Bu sözler, Halk Koruma Birlikleri'nin (YPG) Suriye'nin kuzeydoğusunda Haseke'nin Rimelan ilçesinde bir hapishanede tuttuğu "Ebu Ubeyde" mahlaslı İlyas Aydın'a ait.

Daha önce de bazı ifadeleri medyaya yansıyan Aydın, sonradan kendisini "İslam Devleti" olarak adlandıran Irak-Şam İslam Devleti (IŞİD) örgütünün sözcüsü Ebu Muhammed el Adnani ve yardımcısı Ebu Muhammed el Furkan'ın ekibinde "ideolojik alandan" sorumlu kişiydi. Türkiye'den IŞİD'e katılanların başında geliyordu. 2015'te Er Sefter Taş'ın kaçırılmasının ardından IŞİD adına Milli İstihbarat Teşkilatı (MİT) ile görüşmeye giden üç kişilik heyette olduğunu iddia ediyor.

İlyas Aydın; İslami okumalarına Seyyid Kutub'un "Yoldaki İşaretler" kitabı ve Fizilal'il Kur'an tefsiriyle başlamış, El Kaide çizgisini benimsemiş, 2007-2008'de Mısır'da 10 ay eğitim almış, birkaç kez tutuklanmış, 2014'te de IŞİD'e katılmış. IŞİD'den ayrıldıktan sonra 30 Aralık 2017'de Ras el Ayn'da (Serekaniye) yakalandığını, örgütle yollarını ayırsa da Selefi düşünceye bağlı kaldığını söylüyor.

IŞİD'den 7-8 bin erkeğin ve 75 bin aile ferdinin akıbetinin tartışıldığı bir dönemde Aydın'la görüştüm.

'Hastalık yayıldı'

İlyas Aydın'a yönelttiğim ilk soru, günümüzün de popüler sorularından "IŞİD bitti mi?" oldu. Aydın yanıtına, dünyada bazı çevrelerin örgüt için kullandığı "hastalık" ifadesine atıf yaparak başladı:

"İslam Devleti'nin Irak ve Suriye'de kayıtlı 120 bin askeri vardı. İşlerin kötü gittiğini görenler ya da anlaşmazlığa girenler kaçtı. Belki 10 bini gitti. 10 bini de öldü. Hadi diyelim yarısı öldü. 7 bini Rojava'da. Nerede olduğu belirsiz 20-30 binin üzerinde adam var. Yayıldılar; hastalık yayıldı…"
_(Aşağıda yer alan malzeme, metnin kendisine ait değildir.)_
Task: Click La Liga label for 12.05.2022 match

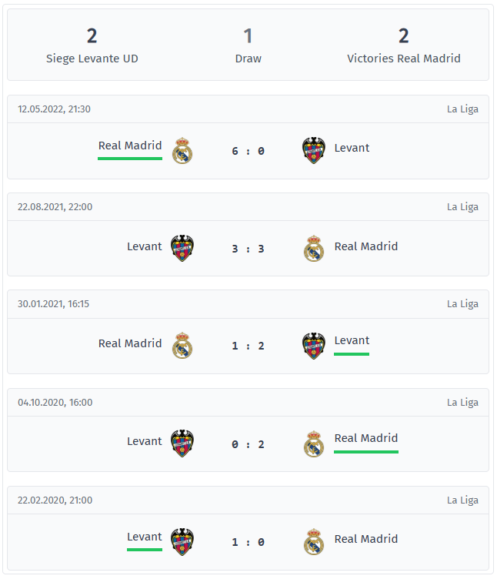Action: 462,109
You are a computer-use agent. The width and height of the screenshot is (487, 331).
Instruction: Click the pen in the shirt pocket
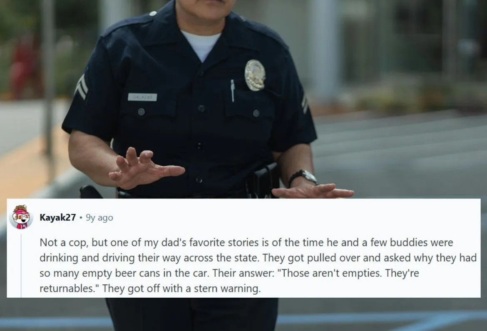point(232,90)
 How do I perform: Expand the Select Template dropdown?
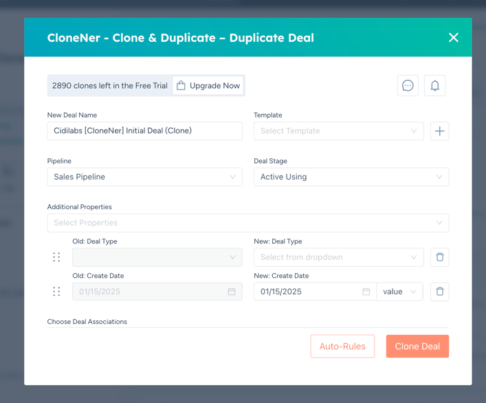tap(338, 131)
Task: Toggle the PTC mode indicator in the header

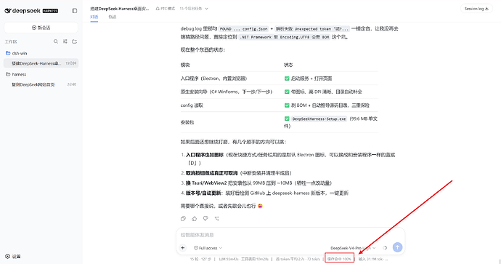Action: [x=166, y=9]
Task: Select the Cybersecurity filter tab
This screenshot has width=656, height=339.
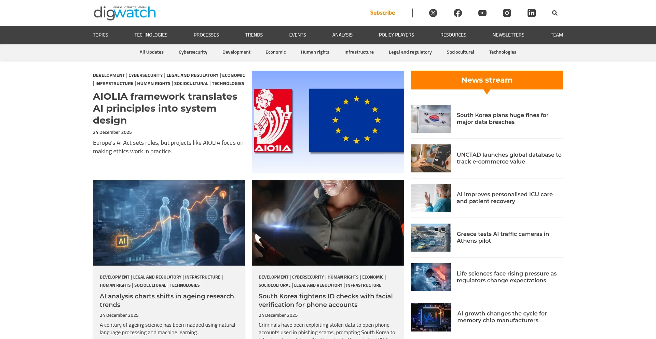Action: (x=193, y=52)
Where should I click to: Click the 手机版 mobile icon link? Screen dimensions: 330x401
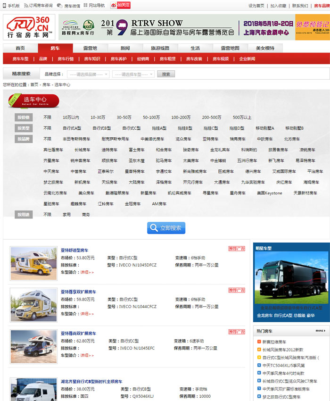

"İdeolojisi olan bir hareketiz. Bizimle çıkmadı ortaya. 1400 yıllık tarihe bakın. Burada tutulan 70 bin kadın ve çocuğun hepsini öldürseniz de bu hareket bitmez. Onlarla başlamadı ki, onlarla bitsin. Bunun kökeni var."
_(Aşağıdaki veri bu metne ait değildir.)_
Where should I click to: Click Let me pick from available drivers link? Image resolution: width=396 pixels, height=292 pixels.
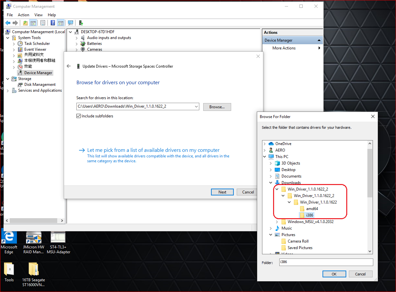[x=153, y=150]
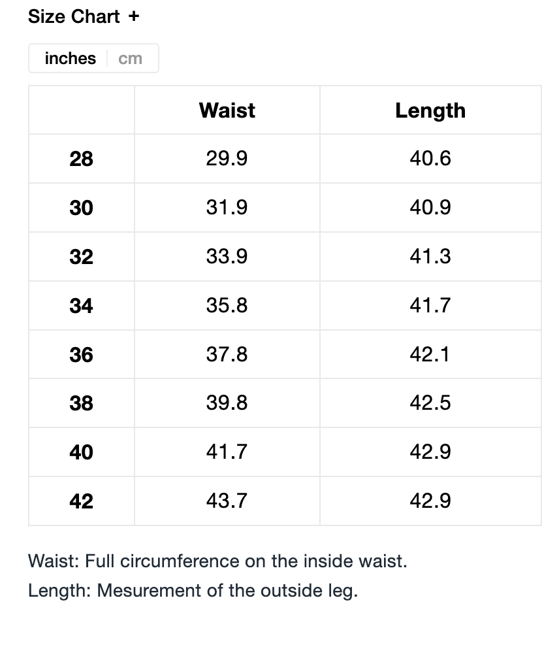The height and width of the screenshot is (647, 559).
Task: Switch units to inches
Action: point(70,59)
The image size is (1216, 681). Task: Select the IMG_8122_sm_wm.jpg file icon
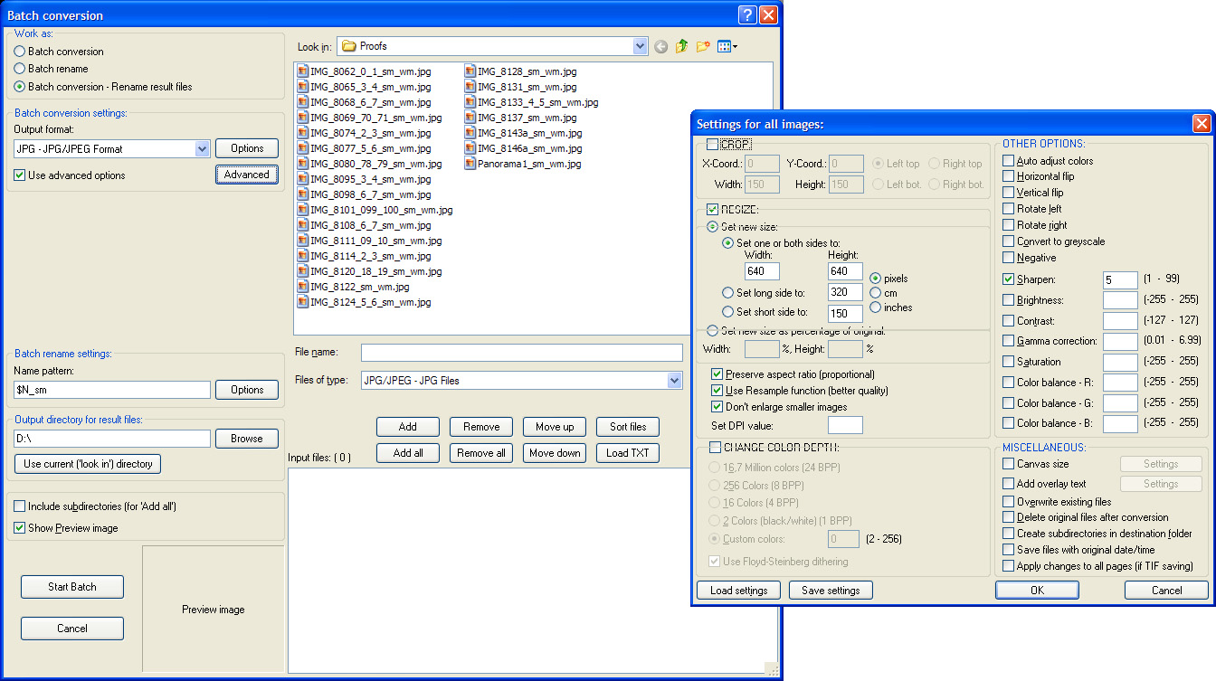tap(303, 287)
İlyas Aydın'a göre Türkiye'den IŞİD'e katılanların sayısı 3 bin civarında; bunların yarısı öldü, 500 kadarı yakalandı; pişman olanlar da var, sadık kalanlar da. Aydın, Suriye'ye 2014'te El Rai/Elbeyli tarafından geçmiş. "Mücahit" ve "muhacir" akınından IŞİD'in "hudut emirliğinin" sorumlu olduğunu, o dönemde buna bağlı olarak Türkiye'de büyük bir ekibin bulunduğunu söylüyor.
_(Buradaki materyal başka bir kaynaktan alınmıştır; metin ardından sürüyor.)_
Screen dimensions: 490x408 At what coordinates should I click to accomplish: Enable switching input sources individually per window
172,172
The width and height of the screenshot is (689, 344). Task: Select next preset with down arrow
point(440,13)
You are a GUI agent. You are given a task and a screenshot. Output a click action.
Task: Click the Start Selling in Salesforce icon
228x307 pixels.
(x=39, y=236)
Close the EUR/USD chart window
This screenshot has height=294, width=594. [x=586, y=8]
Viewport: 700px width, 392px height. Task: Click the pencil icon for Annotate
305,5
Aydın'a göre karşılama yerlerinde kiralanmış evler misafirhane olarak kullanılıyordu. 2014'te öteki muhalif gruplarla çatışmalar başlamadan önce Hatay, Kilis ve Antep başta olmak üzere tüm sınırlar kullanılıyordu. İdlib üzerinden geçiş mümkünken Hatay'da da misafirhaneler vardı. 2014'ten sonra geçişler Tel Ebyad/Akçakale, El Rai/Elbeyli ve Cerablus/Karkamış üzerinden gerçekleşti. İstanbul, Ankara ya da Antalya'ya gelenler ilk karşılama yerlerinden sonra Gaziantep'e geçiyordu. 2014'de kapılar kapanmıştı. O yüzden geçişler kaçakçılarla sağlanıyordu.

"Askerler insanların girip çıktıklarını görüyordu. Bir göz yumma vardı. Savaşın başında insanlar huduttan arabayla bile geçiyordu. Sonra arabalara ateş emri gelince insanlar geçemez oldu. Sigaradan silaha her şey kaçakçılık yoluyla geçiyordu" diyor Aydın.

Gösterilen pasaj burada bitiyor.